The 2022 bear market officially began on 13th June. If we go by the average bear market length that means it would be over by mid-October and the good times would be back for Christmas.
That may seem a little premature, so what about the worst case scenario?
Well if we take the starting date and add 630 days, we’re looking at March 2024 before the bear market is over. Quite a difference.
Of course, there’s no way to know for sure when exactly the current bear market will end. Who knows, maybe it will last beyond March 2024 and break a new record for the longest ever.
What we do know is that it is almost certain to end at some point. The stock market is simply our economy and society in action. We spend money on things like groceries, clothing, electricity, gas and entertainment. Companies generate revenue from our spending and this is reflected in their share price.
That’s not to say that individual companies can’t fail, they obviously can. Maybe we stop spending money at one grocery store and go to another one instead. Maybe we all cancel Netflix and go back to cable.

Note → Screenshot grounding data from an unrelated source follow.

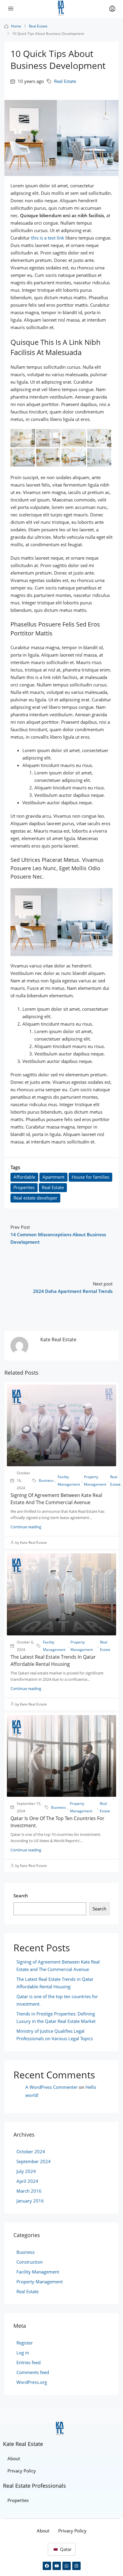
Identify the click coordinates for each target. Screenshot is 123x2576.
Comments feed (32, 2372)
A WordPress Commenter (51, 2087)
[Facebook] (47, 2566)
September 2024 (33, 2161)
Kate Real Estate (23, 2443)
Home (16, 26)
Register (24, 2343)
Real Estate (38, 26)
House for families (90, 1177)
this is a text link (47, 238)
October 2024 (30, 2151)
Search (20, 1896)
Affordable (24, 1177)
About (13, 2458)
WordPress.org (31, 2382)
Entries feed (28, 2362)
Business (46, 1480)
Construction (29, 2262)
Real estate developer (35, 1198)
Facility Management (69, 1480)
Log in (22, 2353)
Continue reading (25, 1526)
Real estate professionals (34, 2485)
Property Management (95, 1480)
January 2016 (30, 2201)
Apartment (53, 1177)
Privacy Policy (21, 2471)
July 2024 (26, 2171)
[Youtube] (57, 2566)
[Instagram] (76, 2566)
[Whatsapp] (66, 2566)
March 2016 (28, 2191)
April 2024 (27, 2181)
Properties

Our spending habits can change but that spending will still go somewhere. It means that there will always be companies providing goods and services that we want to pay for, which means there will always be stocks in good companies that investors can buy.
For the market to crash and never recover, it means there’s been a serious breakdown in society and the world as we know it has changed.
That’s not to say it’s impossible. It could happen, but if it did, people are probably going to be more concerned with how to secure their underground bunker rather than what their investment portfolio is doing.